Thirdly, it’s crucial to always go to primary sources: 10k, Merger Proxy etc. and not to rely on secondary sources media to gain true informational advantage.

Questions

Separately while I am still trying to catch up on the material on Value Vault and your site, a few questions while reading this interview came out are:

(1) How concentrated should a portfolio be i.e., how should you size your portfolio? I know ultimately it would have to be dependent on your risk appetite / temperament (and perhaps if you are a fund manager, your investors expectation) etc. but would be keen to learn your perspective on this. If you use a 5-stock or 10 stocks approach, how do you rank various investment opportunities to take into consideration of non-quantitative consideration such as business quality aside from pure risk-reward /upside-downside ratio?

My reply: Prof. Greenblatt uses the example of the man who inherits $1 million and he has to invest it within 50 miles of where he lives. He wouldn’t put $1,000 in 1,000 businesses. He would walk around looking to put $100,000 to $200,000 in 5 to 10 businesses–the best businesses at the lowest prices he could find. If you can find great businesses at attractive prices then 6 to 8 positions diversify out 83% to 88% of the market specific risk. If you have only 6 positions then each position is 16.67% of your portfolio. If you get the following results over two years:

$16.67

$0.00

$16.67

$5.00

$16.67

$8.00

$16.67

$25.00

$16.67

$34.00

$16.67

$66.68

$100.02

$138.68

$136.89

cagr 17%

Most could not stomach the volatility in each stock but overall the portfolio does well. You really have to be unlucky/bad to get a goose egg or lose more than 50%, but your winners are what drive the returns.  Buying these compounders that can redeploy capital at high rates is nirvana, but exceedingly difficult and rare to do.

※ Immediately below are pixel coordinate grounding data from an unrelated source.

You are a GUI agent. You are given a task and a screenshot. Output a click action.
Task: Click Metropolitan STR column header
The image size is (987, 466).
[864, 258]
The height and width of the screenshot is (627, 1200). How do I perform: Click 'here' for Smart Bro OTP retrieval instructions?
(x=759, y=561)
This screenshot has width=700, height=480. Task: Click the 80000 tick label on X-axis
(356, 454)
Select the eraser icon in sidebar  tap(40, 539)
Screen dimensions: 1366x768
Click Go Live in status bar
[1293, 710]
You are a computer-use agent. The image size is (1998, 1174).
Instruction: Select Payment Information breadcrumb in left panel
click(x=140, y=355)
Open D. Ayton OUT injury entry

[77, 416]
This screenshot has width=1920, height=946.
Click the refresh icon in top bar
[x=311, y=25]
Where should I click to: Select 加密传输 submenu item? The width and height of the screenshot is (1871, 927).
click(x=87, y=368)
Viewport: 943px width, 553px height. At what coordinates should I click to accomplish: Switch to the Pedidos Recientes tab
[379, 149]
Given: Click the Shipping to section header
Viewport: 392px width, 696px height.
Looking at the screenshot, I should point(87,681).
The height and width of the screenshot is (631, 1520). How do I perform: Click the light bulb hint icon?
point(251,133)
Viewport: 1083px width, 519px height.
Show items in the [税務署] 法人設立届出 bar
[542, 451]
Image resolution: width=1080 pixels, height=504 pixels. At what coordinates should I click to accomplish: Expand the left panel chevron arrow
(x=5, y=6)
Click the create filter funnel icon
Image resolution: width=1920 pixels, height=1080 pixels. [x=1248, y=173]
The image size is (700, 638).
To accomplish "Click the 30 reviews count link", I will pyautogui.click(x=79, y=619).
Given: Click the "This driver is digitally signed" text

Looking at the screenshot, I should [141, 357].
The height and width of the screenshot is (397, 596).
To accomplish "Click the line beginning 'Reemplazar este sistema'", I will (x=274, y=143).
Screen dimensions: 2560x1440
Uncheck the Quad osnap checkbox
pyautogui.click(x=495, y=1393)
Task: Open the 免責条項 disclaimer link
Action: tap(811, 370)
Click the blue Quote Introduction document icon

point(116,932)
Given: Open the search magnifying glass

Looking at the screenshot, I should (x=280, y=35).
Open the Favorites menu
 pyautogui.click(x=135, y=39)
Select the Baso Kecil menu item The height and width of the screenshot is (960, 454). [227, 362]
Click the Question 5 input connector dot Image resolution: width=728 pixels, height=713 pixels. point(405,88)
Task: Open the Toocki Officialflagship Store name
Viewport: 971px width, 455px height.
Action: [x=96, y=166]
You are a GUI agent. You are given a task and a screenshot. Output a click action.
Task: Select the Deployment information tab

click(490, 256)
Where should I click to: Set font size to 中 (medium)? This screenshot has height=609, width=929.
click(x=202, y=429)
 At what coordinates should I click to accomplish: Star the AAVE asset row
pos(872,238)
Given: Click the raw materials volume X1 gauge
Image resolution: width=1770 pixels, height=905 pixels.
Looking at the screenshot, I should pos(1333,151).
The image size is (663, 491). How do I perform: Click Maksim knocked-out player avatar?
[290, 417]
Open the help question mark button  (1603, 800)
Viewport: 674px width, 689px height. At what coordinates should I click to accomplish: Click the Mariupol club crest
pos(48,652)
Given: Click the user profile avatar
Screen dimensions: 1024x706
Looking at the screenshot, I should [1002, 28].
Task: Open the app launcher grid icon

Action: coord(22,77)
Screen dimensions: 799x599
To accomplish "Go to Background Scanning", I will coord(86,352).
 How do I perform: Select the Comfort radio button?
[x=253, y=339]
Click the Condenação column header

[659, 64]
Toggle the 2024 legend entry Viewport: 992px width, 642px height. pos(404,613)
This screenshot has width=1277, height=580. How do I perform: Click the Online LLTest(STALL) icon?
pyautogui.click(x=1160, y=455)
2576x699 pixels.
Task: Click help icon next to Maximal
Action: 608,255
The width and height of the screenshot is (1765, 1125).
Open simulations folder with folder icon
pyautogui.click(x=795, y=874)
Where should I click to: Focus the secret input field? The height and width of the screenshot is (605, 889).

All investing involves context. But you have to choose a philosophy and method that fits you.  And you also must know the nuances with the approach. Charlie479 is buying companies that can compound their capital by both being very profitable and by redeploying their capital at high rates. Since these are difficult to find and buy he owns few of them and holds them to allow the compounding to work.  For example, I believe Morningstar (Morn) is one example, but the price is too high for my understanding. But I do want to invest as much as possible in these—even no more than 4 or 5 if they have all the signs of a good investment.

But if I was buying net/nets then I might own 5 to 10 companies in a sector—playing a numbers game. If I am buying stable franchises I might by 20 to 25 names because I have no edge other than price.  Also, I have to be quick to sell if the price closes my estimate of intrinsic value because then my return is only the return on equity over time. I am taking a long record of stability as my benchmark rather than my edge in understanding of how long the company can maintain its competitive advantage. I assume the company will hold onto it while I am an owner (the odds favor the strong) but I will be wrong occasionally, of course, as franchises (Nokia, Newspapers, radio) get breached or destroyed.

(2) The issue of price vs. business risk. What should one do when share price drops by 25%, 50% of 75%? What if you re-examine the investment thesis and the business risk seems to stay intact, do you double up your stake – given it’s a better bargain now? Do you sell out- perhaps partially as prudent measure just in case your analysis is wrong? Or to stay put?

Reply: All answers rely on context. Are you right or wrong? If you are wrong then you go down with the ship. What specific areas do you have to understand to know that you are wrong?  Certain businesses are much riskier operationally then others (selling steel vs. soap). If the assets are solid and the company has no debt and the reason the price is dropping is due to mismanagement (earnings power value below asset value) and you know a strong activist value fund taking a large position, then perhaps you can double up. But, again, what are your choices? Perhaps while this is happening there are even better opportunities elsewhere? Or the tax loss is a good asset to have against an equivalent gain in another new position.   There are so many variables, a precise answer is impossible.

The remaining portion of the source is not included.